In blockchain technology, a good hash function would be one that performs quick computations for every data input. It may be difficult to find the input data for a hash, but computing or calculating the hash should be ideally very fast. For instance, you can have the hash result of a simple “hi” within a fraction of a second. Similarly, the hash of a very large file will be received within a fraction of a second.

Pre-image resistance

One of the important properties of secure cryptographic hash functions is they are one-way. Let’s take it this way: given a hash of a particular transaction, it should be virtually impossible or practically infeasible to determine the original input data using this output. This property lends a level of security to the blockchain. When given a particular hash, the only possible way of finding what the original input data is if you hashed all the possible combinations of inputs until you eventually hash the correct or corresponding input. However, because the input data is randomized, hashing it is practically impossible.

Different hashes for every input (Randomized)

Hash functions produce different outputs for every input, even if the input data differs by only a digit or letter. For instance, the hash of the word “Alpha” should be completely different from the hash of the word “Alpha1”. If the patterns were to be similar and differ only at the end, then deciphering them would be easy.

Collision resistant

Cryptographic hash functions are also supposed to have collision resistant properties. Collisions can occur in cases where a hash function gives similar outputs for different inputs. For example, if “pic1” is photo and “pic2” is a video, but a hash function produces the same output, then we call that a collision. Normally, this should not happen. However, it could be a result of a “Birthday Box”.

Cryptographic hash functions

SHA 256: an output of a 256-bit hash and currently in use on the Bitcoin network
Keccak-256: an output of a 256-bit hash; currently in on the Ethereum network

Blockchains and Hashing - where is it used?

Hashing is applied in blockchain as seen in some of the examples used above. Here are more examples.

Addresses on the blockchain are derived from hashing e.g. Bitcoin addresses use SHA2-256 and RIPEMD 160.
Hashing helps in defining cryptographic signatures that help determine valid transactions.
The hash of a transaction makes it easy to keep track of transactions on the blockchain. Instead of looking for a transaction that was the “1030th in block 14573”, it is easier just to copy the hash into a blockchain explorer from where you can view the transaction details.
Hashing functions are crucial in crypto mining here a valid nonce is discovered by computing several hashes.
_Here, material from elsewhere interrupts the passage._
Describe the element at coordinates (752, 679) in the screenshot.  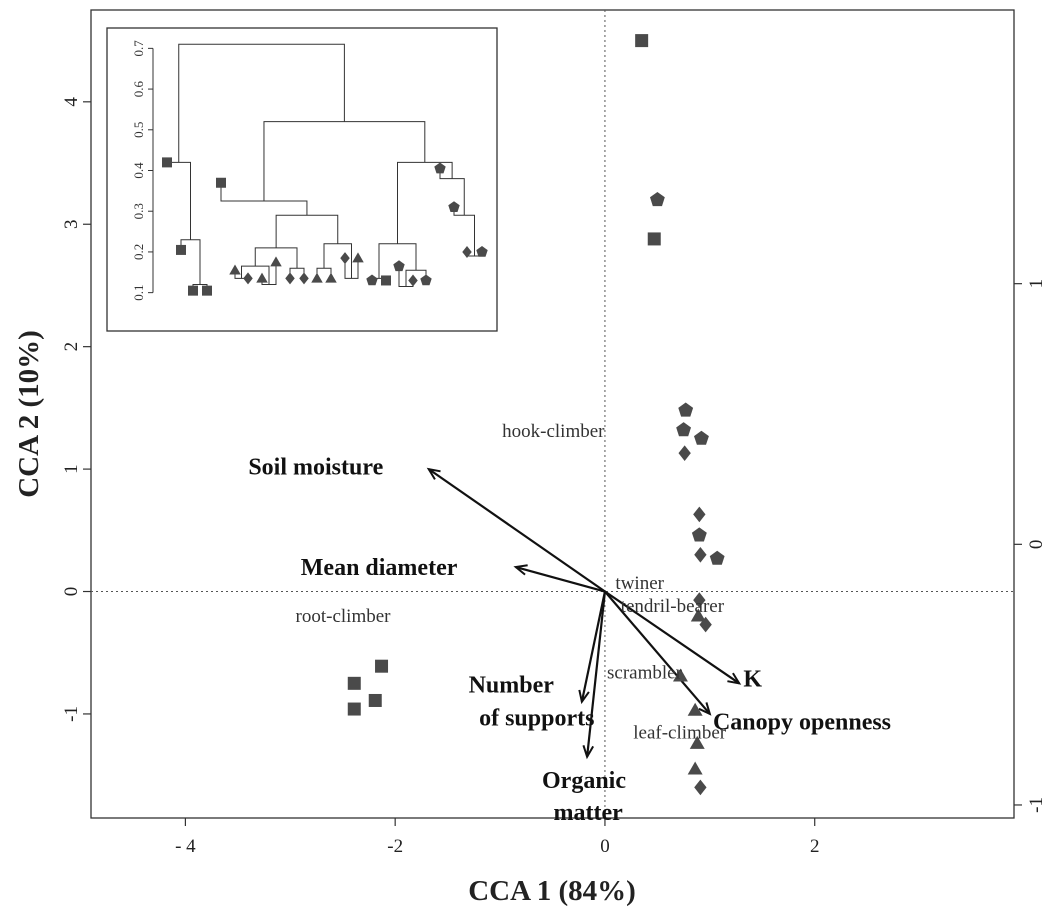
I see `vector-label: K` at that location.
This helps to form a consensus on the blockchain.
The use of “hash of the data” helps to store large amounts of data on the blockchain. This data is time-stamped and can be hashed for future reference. It makes the permanent data storage less bulky or simply more economical.
Hashrate- determining how fast and smoothly-running the mining process is. It is vital in determining difficulty levels during mining.

Conclusion

The cryptographic hash function is an integral part of the blockchain innovation. It is essentially a feature that gives security capabilities to the processed transactions, making them immutable. Hashing is also at the center of “Merkle Trees”, which is an advanced approach to blockchain hashing. It is useful in issues of scalability, and mobile/light wallets.